As I wrote in my previous email, this solution works but hides the
fact that the page really *has* dirty data in it and *is* pinned in memory
until the commit code gets to writing it. So in theory it could disturb
the writeout logic by having more dirty data in memory than vm thinks it
has. Not that I'd have a better fix now but I wanted to point out this
problem.

Honza
--
Jan Kara <[email protected]>
SuSE CR Labs

2007-12-20 19:25:08

by Linus Torvalds

[permalink] [raw]
Subject: Re: [Bug 9182] Critical memory leak (dirty pages)



On Thu, 20 Dec 2007, Jan Kara wrote:
>
> As I wrote in my previous email, this solution works but hides the
> fact that the page really *has* dirty data in it and *is* pinned in memory
> until the commit code gets to writing it. So in theory it could disturb
> the writeout logic by having more dirty data in memory than vm thinks it
> has. Not that I'd have a better fix now but I wanted to point out this
> problem.

Well, I worry more about the VM being sane - and by the time we actually
hit this case, as far as VM sanity is concerned, the page no longer really
exists. It's been removed from the page cache, and it only really exists
as any other random kernel allocation.

The fact that low-level filesystems (in this case ext3 journaling) do
their own insane things is not something the VM even _should_ care about.
It's just an internal FS allocation, and the FS can do whatever the hell
it wants with it, including doing IO etc.

The kernel doesn't consider any other random IO pages to be "dirty" either
(eg if you do direct-IO writes using low-level SCSI commands, the VM
doesn't consider that to be any special dirty stuff, it's just random page
allocations again). This is really no different.

In other words: the Linux "VM" subsystem is really two differnt parts: the
low-level page allocator (which obviously knows that the page is still in
*use*, since it hasn't been free'd), and the higher-level file mapping and
caching stuff that knows about things like page "dirtyiness". And once
you've done a "remove_from_page_cache()", the higher levels are no longer
involved, and dirty accounting simply doesn't get into the picture.

Linus

2007-12-20 22:28:40

by Björn Steinbrink

[permalink] [raw]
Subject: Re: [Bug 9182] Critical memory leak (dirty pages)
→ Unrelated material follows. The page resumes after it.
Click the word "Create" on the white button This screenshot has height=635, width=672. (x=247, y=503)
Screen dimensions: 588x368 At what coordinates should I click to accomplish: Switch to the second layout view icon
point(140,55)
On 2007.12.20 08:25:56 -0800, Linus Torvalds wrote:
>
>
> On Thu, 20 Dec 2007, Bj?rn Steinbrink wrote:
> >
> > OK, so I looked for PG_dirty anyway.
> >
> > In 46d2277c796f9f4937bfa668c40b2e3f43e93dd0 you made try_to_free_buffers
> > bail out if the page is dirty.
> >
> > Then in 3e67c0987d7567ad666641164a153dca9a43b11d, Andrew fixed
> > truncate_complete_page, because it called cancel_dirty_page (and thus
> > cleared PG_dirty) after try_to_free_buffers was called via
> > do_invalidatepage.
> >
> > Now, if I'm not mistaken, we can end up as follows.
> >
> > truncate_complete_page()
> > cancel_dirty_page() // PG_dirty cleared, decr. dirty pages
> > do_invalidatepage()
> > ext3_invalidatepage()
> > journal_invalidatepage()
> > journal_unmap_buffer()
> > __dispose_buffer()
> > __journal_unfile_buffer()
> > __journal_temp_unlink_buffer()
> > mark_buffer_dirty(); // PG_dirty set, incr. dirty pages
>
> Good, this seems to be the exact path that actually triggers it. I got to
> journal_unmap_buffer(), but was too lazy to actually then bother to follow
> it all the way down - I decided that I didn't actually really even care
> what the low-level FS layer did, I had already convinced myself that it
> obviously must be dirtying the page some way, since that matched the
> symptoms exactly (ie only the journaling case was impacted, and this was
> all about the journal).
>
> But perhaps more importantly: regardless of what the low-level filesystem
> did at that point, the VM accounting shouldn't care, and should be robust
> in the face of a low-level filesystem doing strange and wonderful things.
> But thanks for bothering to go through the whole history and figure out
> what exactly is up.

Oh well, after seeing the move of cancel_dirty_page, I just went
backwards from __set_page_dirty using cscope + some smart guessing and
quickly ended up at ext3_invalidatepage, so it wasn't that hard :-)

> > As try_to_free_buffers got its ext3 hack back in
> > ecdfc9787fe527491baefc22dce8b2dbd5b2908d, maybe
> > 3e67c0987d7567ad666641164a153dca9a43b11d should be reverted? (Except for
> > the accounting fix in cancel_dirty_page, of course).
>
> Yes, I think we have room for cleanups now, and I agree: we ended up
> reinstating some questionable code in the VM just because we didn't really
> know or understand what was going on in the ext3 journal code.

Hm, you attributed more to my mail than there was actually in it. I
didn't even start to think of cleanups (because I don't know jack about
the whole ext3/jdb stuff, so I simply cannot come up with any cleanups
(yet?)).What I meant is that we only did a half-revert of that hackery.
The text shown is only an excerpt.